There were 84 households, out of which 32.1% had children under the age of 18 living with them, 70.2% were married couples living together, 8.3% had a female householder with no husband present, and 16.7% were non-families. 14.3% of all households were made up of individuals, and 4.8% had someone living alone who was 65 years of age or older. The average household size was 2.81 and the average family size was 3.04.

In the borough the population was spread out, with 26.3% under the age of 18, 5.5% from 18 to 24, 27.5% from 25 to 44, 24.2% from 45 to 64, and 16.5% who were 65 years of age or older. The median age was 37 years. For every 100 females there were 96.7 males. For every 100 females age 18 and over, there were 89.1 males.
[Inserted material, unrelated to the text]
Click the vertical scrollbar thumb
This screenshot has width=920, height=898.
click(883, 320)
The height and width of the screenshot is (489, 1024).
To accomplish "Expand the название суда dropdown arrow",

The median income for a household in the borough was $37,083, and the median income for a family was $41,875. Males had a median income of $24,583 versus $17,361 for females. The per capita income for the borough was $15,611. About 9.6% of families and 9.9% of the population were below the poverty line, including 18.0% of those under the age of eighteen and 12.3% of those sixty five or over.

Historical population
| Census | Pop. | Note | %± |
| 1880 | 154 |  | — |
| 1890 | 169 |  | 9.7% |
| 1900 | 138 |  | −18.3% |
| 1910 | 148 |  | 7.2% |
| 1920 | 179 |  | 20.9% |
| 1930 | 172 |  | −3.9% |
| 1940 | 224 |  | 30.2% |
| 1950 | 202 |  | −9.8% |
| 1960 | 218 |  | 7.9% |
| 1970 | 173 |  | −20.6% |
| 1980 | 235 |  | 35.8% |
| 1990 | 229 |  | −2.6% |
| 2000 | 236 |  | 3.1% |
| 2010 | 218 |  | −7.6% |
| 2020 | 204 |  | −6.4% |
| 2021 (est.) | 203 | Decrease | −0.5% |
Sources:

==Education==
It is in the Corry Area School District.